So, the slowdown (2:10) is between the last log for setup-ruby and the first log of the next step in your Actions job, as the last two lines of the above log show. What's taking up the 2:10 is something I haven't yet looked at.

But, some of the logs here and elsewhere do not consistently show the delays...

dentarg commented 10 months ago

The job itself says "9.52 seconds", but GitHub says "2m 21s"

the logs here and elsewhere do not consistently show the delays

Sounds to me that the slowness/delays is outside of the control of this action?

I can see it myself too, 5 days ago it went from 30s to 2min+ https://github.com/Starkast/wikimum/actions/workflows/ci.yml, but it is not consistent, there was one quick job after a slow job, both jobs used 54a18e26dbbb1eabc604f317ade9a5788dddef81 – this too indicates it is not something in this action that causes the slowness.

Let's ping the GitHub people that helped in https://github.com/ruby/setup-ruby/pull/494, @Steve-Glass @chkimes, maybe they can look into this.

chkimes commented 10 months ago

For those who are experiencing this, does it always appear to happen after restoring from the cache? I reviewed the timestamps, and it's interesting that there is a significant gap between the last output of one step and the first output of the next.

chkimes commented 10 months ago

Through sheer luck, I think you have pinged one of the few people who might understand what is going on. I was poking at the cache action a few months ago to fix the cache behavior when the connection to Azure Blob gets interrupted. One of the things I discovered while testing that is that the client code was leaking promises (I was not able to track this down).
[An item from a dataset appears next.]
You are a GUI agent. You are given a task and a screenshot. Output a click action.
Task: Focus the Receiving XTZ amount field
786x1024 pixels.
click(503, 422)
I ended up working around that in the cache action itself here: https://github.com/actions/cache/blob/704facf57e6136b1bc63b828d79edcd491f0ee84/src/restoreImpl.ts#L102

setup-ruby however, is referencing the @actions/cache package directly so it's not using the early exit code: https://github.com/ruby/setup-ruby/blob/master/bundler.js#L5C7-L5C12

The root fix is probably to address this as a bugfix in the cache library. A quick mitigation could be to add a process.exit call here: https://github.com/ruby/setup-ruby/blob/master/index.js#L32

MSP-Greg commented 10 months ago

@chkimes

does it always appear to happen after restoring from the cache?

From a quick look at several jobs, it appears that the issue is saving the cache, as all the jobs I looked at took the normal amount of time, but also had exact cache key hits on the restore, so they weren't saving the cache. HTH...
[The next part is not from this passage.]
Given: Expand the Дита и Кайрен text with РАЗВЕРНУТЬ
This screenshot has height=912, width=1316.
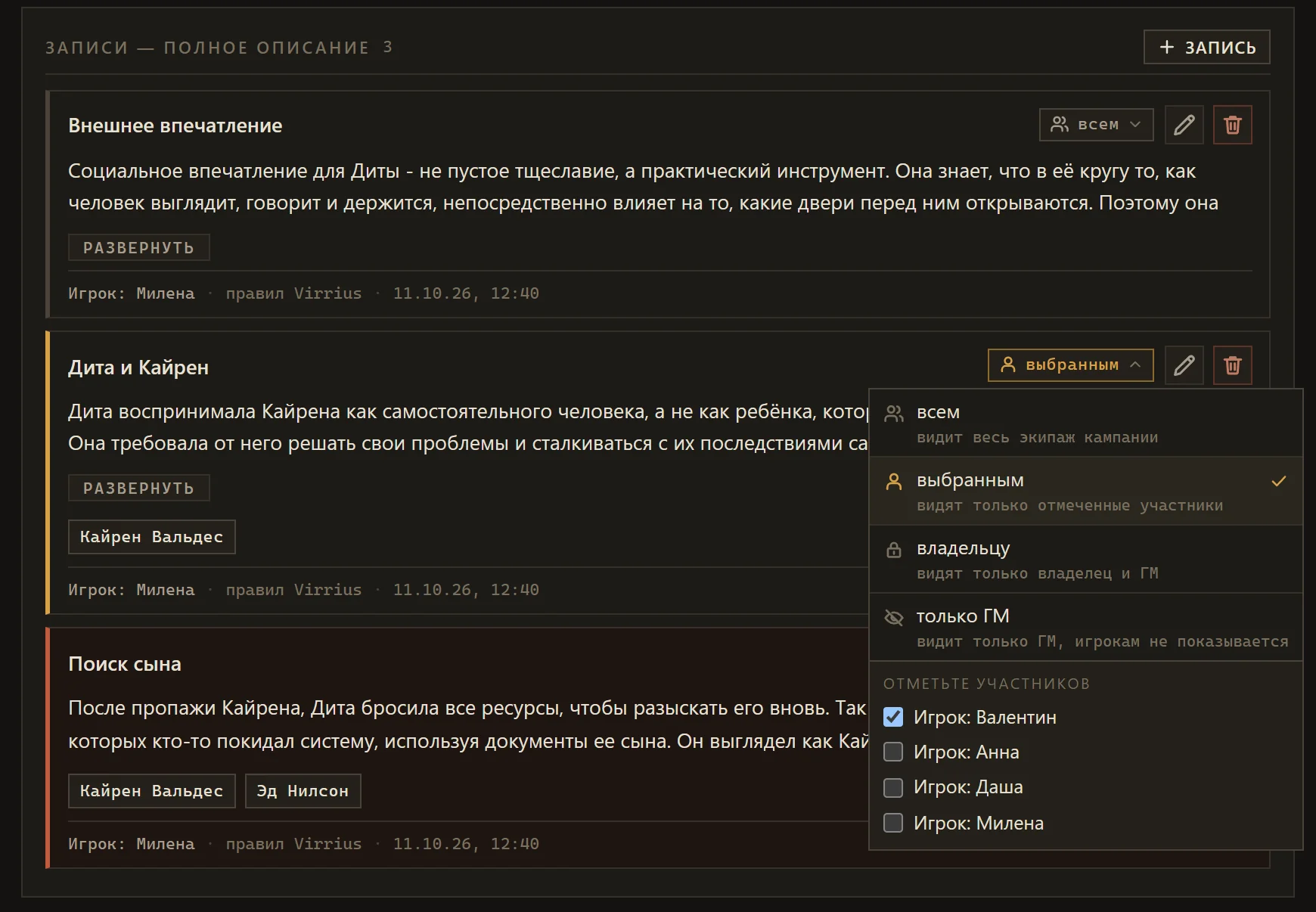Looking at the screenshot, I should [x=138, y=488].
chkimes commented 10 months ago

Ah interesting. I don't know of anything specific that would cause a difference in behavior for save vs. restore - the issue could also exist in either code path since a leaked promise will block the runtime from executing regardless of where it's leaked from. But if all instances are showing a cache save, then that's a strong sign.

Are there any examples of a save step that don't experience the delay? That is, do we have a 100% repro during cache saves?

dentarg commented 10 months ago

Are there any examples of a save step that don't experience the delay?

I think this is one https://github.com/Starkast/wikimum/actions/runs/6638880163/job/18036138791#step:4:124

ledermann commented 10 months ago

I think this is one https://github.com/Starkast/wikimum/actions/runs/6638880163/job/18036138791#step:4:124

This example is from Oct 25, so it was run before setup-ruby was updated to Node 20 on Oct 26 in v1.159.0

I see the delay only if the following two conditions are met:

I made this test:

  1. Clear cache (using gh cache delete --all)
  2. Run last workflow again → Cache is saved → 2-min delay
  3. Run last workflow again → Cache is not saved, no delay
  4. Revert to v1.158.0, new workflow → Cache is not saved, no delay
  5. Clear cache again
  6. Run last workflow again → Cache is saved, no delay

By the way, there is a similar issue in setup-node after upgrading to Node 20, which also occurs only after saving the cache: https://github.com/actions/setup-node/issues/878

ledermann commented 10 months ago

Based on my observations above, I created a repo with a minimal reproducible example: https://github.com/ledermann/setup-ruby-delay-demo/actions

There you can see that saving the cache is slow with v1.159.0, but fast with v1.158.0.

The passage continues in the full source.